Collected data
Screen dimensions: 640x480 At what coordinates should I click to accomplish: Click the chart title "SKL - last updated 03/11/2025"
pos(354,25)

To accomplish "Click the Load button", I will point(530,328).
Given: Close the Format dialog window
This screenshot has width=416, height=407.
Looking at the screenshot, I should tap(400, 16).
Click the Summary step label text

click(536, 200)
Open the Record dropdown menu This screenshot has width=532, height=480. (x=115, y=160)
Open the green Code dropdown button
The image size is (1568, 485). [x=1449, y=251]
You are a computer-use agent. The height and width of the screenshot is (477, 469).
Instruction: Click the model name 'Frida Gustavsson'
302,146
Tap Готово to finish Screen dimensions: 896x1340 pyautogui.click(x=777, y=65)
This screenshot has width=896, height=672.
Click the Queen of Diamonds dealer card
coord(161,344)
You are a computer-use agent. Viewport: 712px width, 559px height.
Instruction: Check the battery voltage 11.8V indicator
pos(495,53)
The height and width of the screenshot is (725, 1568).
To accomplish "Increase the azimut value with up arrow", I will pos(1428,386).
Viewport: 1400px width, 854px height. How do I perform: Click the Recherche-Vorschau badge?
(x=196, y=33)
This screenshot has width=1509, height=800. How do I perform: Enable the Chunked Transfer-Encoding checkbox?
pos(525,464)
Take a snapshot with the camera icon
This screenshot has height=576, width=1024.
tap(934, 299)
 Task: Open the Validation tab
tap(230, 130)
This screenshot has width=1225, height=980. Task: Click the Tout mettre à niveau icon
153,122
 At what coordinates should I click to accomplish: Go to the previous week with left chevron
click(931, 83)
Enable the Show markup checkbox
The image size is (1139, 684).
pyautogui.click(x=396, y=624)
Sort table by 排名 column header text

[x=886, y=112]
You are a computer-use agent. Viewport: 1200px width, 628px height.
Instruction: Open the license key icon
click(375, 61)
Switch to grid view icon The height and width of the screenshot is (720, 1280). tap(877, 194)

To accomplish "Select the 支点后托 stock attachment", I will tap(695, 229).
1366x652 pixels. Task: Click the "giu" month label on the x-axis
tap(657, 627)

What is expected:
Which lines above include the word "will"? Show each one.

Response to this exercise:
To accomplish "Click the Load button", I will point(530,328).
To accomplish "Increase the azimut value with up arrow", I will pos(1428,386).
To accomplish "Select the 支点后托 stock attachment", I will tap(695, 229).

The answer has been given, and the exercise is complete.